I realized that they’re all remakes in one way or another. Half the horror movies we’re watching now are Americanized versions of Asian horror films. Half my favorite movies from the 50's and 60's were remakes of movies from the 30's and 40's which, in turn, were remakes of silent films, updated for the talkie generation. It isn’t just film either, we’ve been retelling the same stories since we wormed out of the sea and sprouted diction. Literature from eastern cultures varies a bit but we western types set our heroes up, knock them down and watch them struggle and eventually find redemption, usually through an unselfish act. It’s the Soter Principle over and over again. Whether our hero’s falling in love, solving a mystery, fulfilling a magical prophecy or just trying to outrun an axe-wielding psycho until sunrise, the story always comes down to whether or not salvation was earned. Fall, crawl, rise, redeem. Welcome to the samsara of occidental prose. Hope you enjoy your stay.
We can’t help it, the concept of our worthiness being tested and rewarded has been burned so deep into our respective psyches, be it in the form of religion or capitalism or nationalism or Darwinism or Sopranoism (I might be making some of these up), that every story we tell, inevitably, is a simulacrum of the human condition. We’re born out of the perfection of the elements (fall), we struggle and mature (crawl), thrive and expand our culture (rise) and pass our essence on through our offspring (redeem). Death is not absent from this equation, it’s omnipresent, lording its own perfection over us, pushing us to complete the cycle before the credits roll on our story. This is life. The moment we became capable of intellectualizing life we also became capable of fearing death and romanticizing the relationship between the two: mourning our lost ones and imagining utopian possibilities for their essences beyond the decay of their bodies; discerning a supreme purpose in the evolution and perpetuation of our species; finding poignancy and poetry in the ephemera of humanity. From the theologist to the scientist to the philosopher, we are all beings of purpose and that purpose is to prove our worth. Am I worthy of heaven? Am I among the fittest of my species? Have I actualized my personal potential? Am I the conquering hero of the story or just chaff shaken off along the way? The questions may vary but the dilemma itself is always the same.
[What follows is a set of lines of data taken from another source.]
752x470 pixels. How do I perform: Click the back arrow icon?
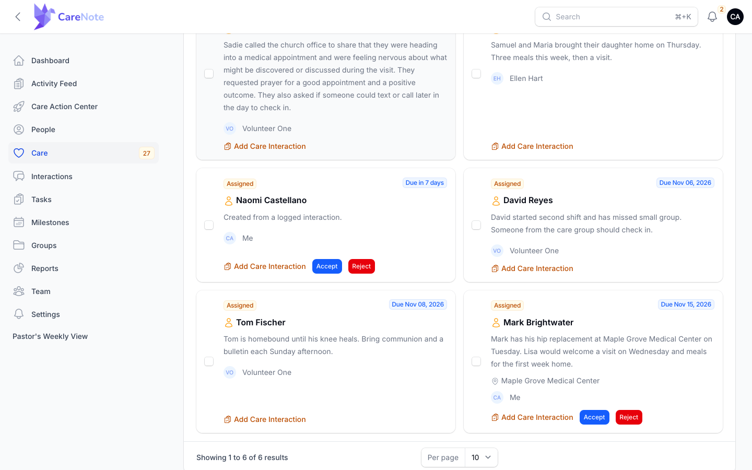click(x=18, y=17)
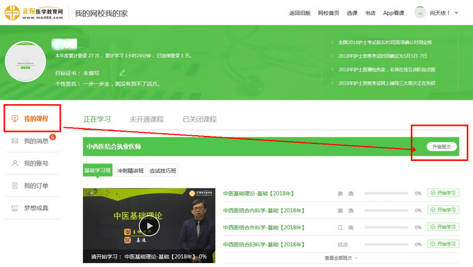Open the 中医基础理论-基础 course link
Image resolution: width=473 pixels, height=267 pixels.
point(259,193)
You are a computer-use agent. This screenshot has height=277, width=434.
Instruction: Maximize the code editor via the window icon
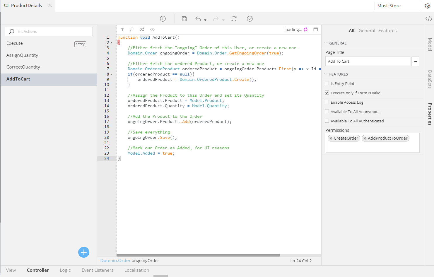[x=316, y=29]
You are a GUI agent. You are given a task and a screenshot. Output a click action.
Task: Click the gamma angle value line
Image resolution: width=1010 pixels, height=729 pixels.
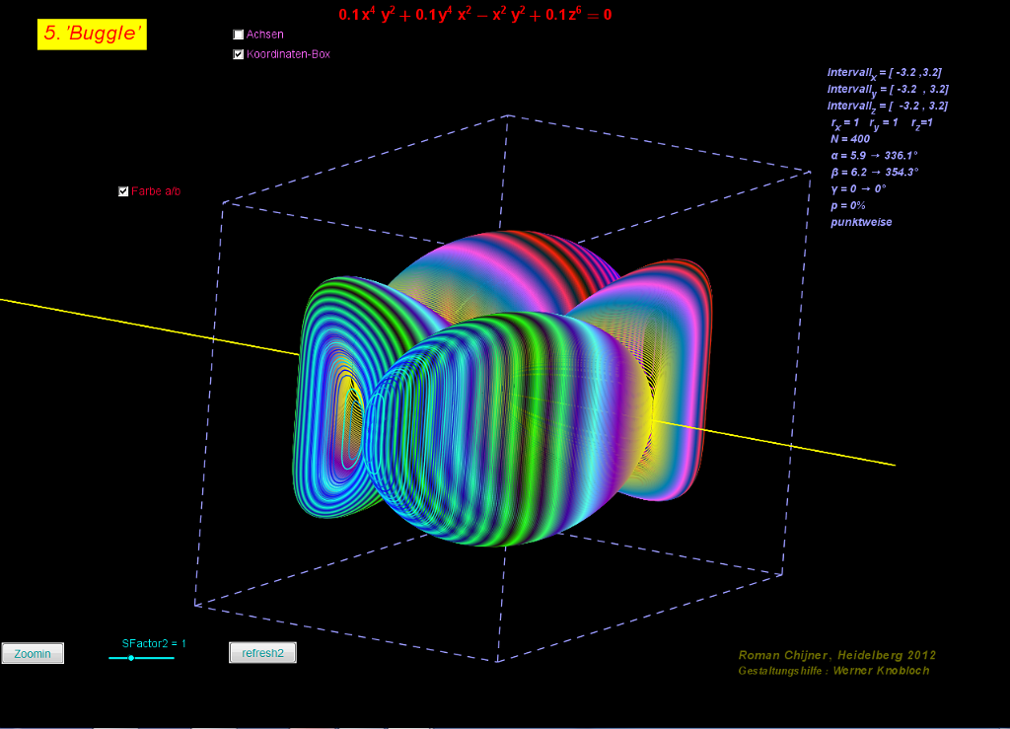pos(858,188)
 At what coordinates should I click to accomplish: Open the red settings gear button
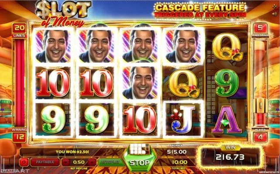point(24,162)
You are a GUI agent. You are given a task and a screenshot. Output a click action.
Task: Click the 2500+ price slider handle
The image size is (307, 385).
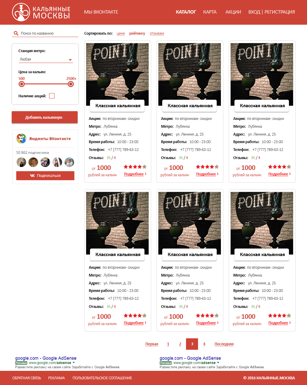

So, why wouldn’t the struggles of our fictional heroes reflect the struggle of the human condition? Our respective falls and redemptions may vary but I think we can agree that we’re all down here in the dark together, crawling through the same muck, our eyes glancing ever upward in search of a little light. And why wouldn’t we return again and again to spinning our best yarns, seeking comfort in the familiar, attempting to rekindle the stimuli that once inspired us so hotly? Humans are nothing if not redundant.
It’s quite possible that freshness has no value outside the produce section, so go ahead, keep singing your favorite songs, tell that story again, steal that joke, remake that movie for the fourth time. It’s okay, it’s what brings us together. This is our muck, our darkness and maybe we’re all being led by different points of light but we can still crawl together, at least for a while, along these little patches of common ground.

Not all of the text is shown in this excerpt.